Please find all lines containing "computer" in the listing below and copy them.
*** Entries supplied ***
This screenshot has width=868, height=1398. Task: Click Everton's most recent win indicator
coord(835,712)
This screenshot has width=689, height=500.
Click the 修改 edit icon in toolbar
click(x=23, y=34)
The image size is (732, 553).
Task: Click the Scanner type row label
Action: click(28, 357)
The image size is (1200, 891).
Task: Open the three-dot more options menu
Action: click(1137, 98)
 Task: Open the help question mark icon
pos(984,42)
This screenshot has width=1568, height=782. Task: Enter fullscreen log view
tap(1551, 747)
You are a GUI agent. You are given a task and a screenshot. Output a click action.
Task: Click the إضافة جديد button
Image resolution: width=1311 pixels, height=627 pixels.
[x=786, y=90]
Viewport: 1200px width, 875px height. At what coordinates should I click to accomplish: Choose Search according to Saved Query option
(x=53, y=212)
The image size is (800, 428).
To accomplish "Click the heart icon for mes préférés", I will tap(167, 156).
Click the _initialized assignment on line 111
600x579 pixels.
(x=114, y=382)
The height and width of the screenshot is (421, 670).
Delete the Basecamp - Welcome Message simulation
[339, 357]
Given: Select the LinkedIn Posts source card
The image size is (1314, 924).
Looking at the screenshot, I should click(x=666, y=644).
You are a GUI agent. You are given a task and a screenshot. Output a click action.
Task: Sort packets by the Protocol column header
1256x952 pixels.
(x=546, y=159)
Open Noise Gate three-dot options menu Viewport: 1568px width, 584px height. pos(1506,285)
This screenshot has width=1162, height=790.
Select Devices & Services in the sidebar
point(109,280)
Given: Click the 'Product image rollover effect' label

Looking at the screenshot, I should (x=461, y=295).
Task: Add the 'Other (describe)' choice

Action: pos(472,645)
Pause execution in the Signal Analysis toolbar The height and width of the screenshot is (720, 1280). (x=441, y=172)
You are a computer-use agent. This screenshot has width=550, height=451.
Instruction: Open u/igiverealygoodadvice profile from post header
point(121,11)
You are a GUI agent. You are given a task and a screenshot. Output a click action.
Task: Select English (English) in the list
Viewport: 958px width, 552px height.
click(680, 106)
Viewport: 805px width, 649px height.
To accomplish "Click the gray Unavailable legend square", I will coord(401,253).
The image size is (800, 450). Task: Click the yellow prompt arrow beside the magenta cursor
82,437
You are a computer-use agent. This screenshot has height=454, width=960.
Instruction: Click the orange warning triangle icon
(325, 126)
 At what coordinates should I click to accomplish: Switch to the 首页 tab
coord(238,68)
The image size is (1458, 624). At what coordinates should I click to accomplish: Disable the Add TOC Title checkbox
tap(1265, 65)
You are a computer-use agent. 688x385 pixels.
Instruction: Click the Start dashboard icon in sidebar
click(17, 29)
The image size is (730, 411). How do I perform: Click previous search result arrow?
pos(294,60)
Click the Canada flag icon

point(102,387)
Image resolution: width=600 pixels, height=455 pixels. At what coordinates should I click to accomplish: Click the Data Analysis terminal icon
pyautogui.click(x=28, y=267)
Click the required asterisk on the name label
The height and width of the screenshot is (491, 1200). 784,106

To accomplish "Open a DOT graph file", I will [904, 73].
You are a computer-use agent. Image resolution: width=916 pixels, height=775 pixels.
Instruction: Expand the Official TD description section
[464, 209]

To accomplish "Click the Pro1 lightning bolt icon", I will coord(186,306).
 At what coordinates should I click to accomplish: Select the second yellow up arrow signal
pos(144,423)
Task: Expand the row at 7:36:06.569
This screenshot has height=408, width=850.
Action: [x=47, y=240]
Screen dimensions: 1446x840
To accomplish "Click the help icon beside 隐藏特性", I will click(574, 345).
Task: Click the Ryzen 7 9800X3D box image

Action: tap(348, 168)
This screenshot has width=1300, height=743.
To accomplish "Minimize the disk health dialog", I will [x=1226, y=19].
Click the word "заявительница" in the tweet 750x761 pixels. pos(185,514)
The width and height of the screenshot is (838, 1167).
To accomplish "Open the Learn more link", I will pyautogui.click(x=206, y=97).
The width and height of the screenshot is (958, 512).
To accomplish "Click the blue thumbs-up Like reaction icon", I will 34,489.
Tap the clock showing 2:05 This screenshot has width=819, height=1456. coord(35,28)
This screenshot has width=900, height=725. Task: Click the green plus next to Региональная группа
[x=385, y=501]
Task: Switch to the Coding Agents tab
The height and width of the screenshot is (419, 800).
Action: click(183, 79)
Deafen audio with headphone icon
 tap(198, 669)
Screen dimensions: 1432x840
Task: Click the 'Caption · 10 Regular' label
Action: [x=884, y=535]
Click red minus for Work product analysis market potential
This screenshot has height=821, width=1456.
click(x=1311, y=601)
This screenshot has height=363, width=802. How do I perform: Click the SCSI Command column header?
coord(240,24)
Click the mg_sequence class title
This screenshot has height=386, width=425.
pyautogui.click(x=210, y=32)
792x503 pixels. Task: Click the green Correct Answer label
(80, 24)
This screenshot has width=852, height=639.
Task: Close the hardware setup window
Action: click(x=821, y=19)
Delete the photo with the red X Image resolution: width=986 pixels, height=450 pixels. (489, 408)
***
:: The answer ::
You are a computer-use agent. This screenshot has width=550, height=451.
You are a computer-use agent. This screenshot has height=454, width=960.
You are a computer-use agent. 688x385 pixels.
You are a computer-use agent. Image resolution: width=916 pixels, height=775 pixels.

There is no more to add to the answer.